The Center for Resourceful Building Technology (CRBT), located in Missoula, provided technical assistance for the Northside Project.
CRBT's mission is "to serve as both catalyst and facilitator in encouraging building technologies that realize a sustainable and efficient
use of resources."
CRBT staff consulted with WORD regarding energy-efficient materials and technologies that could be incorporated into the design
and construction of the homes, and provided information about suppliers of alternative building materials.
The first-floor walls of these two-story houses contain a combined total of 509 straw bales as insulation between a post and beam
frame. The bale walls were finished with low-maintenance cement and fiber-cement stucco panels. Traditional fiberglass batts
insulate the wood framed second-story of each home, and blown-in fiberglass insulates the roof.
These homes have traditional designs befitting the historic Northside neighborhood. Each includes 1,170 square feet of space with
two bedrooms, one and a half baths, laundry facilities, a kitchen with a work island, and a combined living and dining area. The
designs include window seats and built-in bookshelves, custom features typically not cost-effective for an affordable housing project.
Since straw bale design creates wide wall expanses and deep windowsills that lend themselves to these amenities, value is added at
no additional cost.
Other features of the homes include low windows that provide lots of light and vaulted ceilings on the second floor. These homes
were built with natural gas space heaters on the main floor capable of heating the entire home, even in a Montana winter.
Despite several unanticipated factors, final construction costs came in on budget at approximately $63-65 per square foot. WORD and
CRBT estimated that affordable houses in the Missoula market cost an average of $70 or more per square foot. According to Tracy
Mumma of CRBT, "The use of straw bale construction did not make the project affordable, but instead added value to the homes
without adding cost."

Adding value while maintaining affordability
In Missoula, designers and builders strove to balance construction costs with the goal of building low-maintenance homes that
provide long-term affordability.
The houses were built with shallow frost-protected foundations, rather than basements, to save excavation costs. This method is
substantially less expensive than slab-on-grade construction and has proven effective in northern climates.
The energy-efficient design and construction of the houses will also contribute to their long-term affordability.
Exterior materials, such as vinyl window frames, cement stucco walls, and front porches built from a recycled plastic and sawdust
composite contribute to low maintenance costs and long-term affordability.
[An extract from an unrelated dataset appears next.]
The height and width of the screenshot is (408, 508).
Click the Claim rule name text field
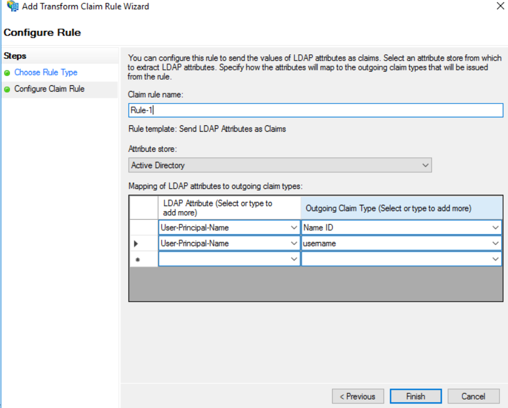click(x=315, y=110)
Finally, the houses are located close to downtown business districts, accessible to public transportation, and within established
neighborhoods that minimized the costs of infrastructure development and will keep living costs, including the cost of transportation,
low for the homeowner.

Lessons learned
As is usually true of demonstration projects, the participants learned a number of valuable lessons.
WORD and CRBT would improve a few design elements to further enhance the affordability of future homes. These changes would
include stacking the two bathrooms to decrease plumbing costs, using a lower-pitched roof to reduce costs for roofing materials and
labor, and increasing the flexibility of the living space to meet the changing needs of a growing family.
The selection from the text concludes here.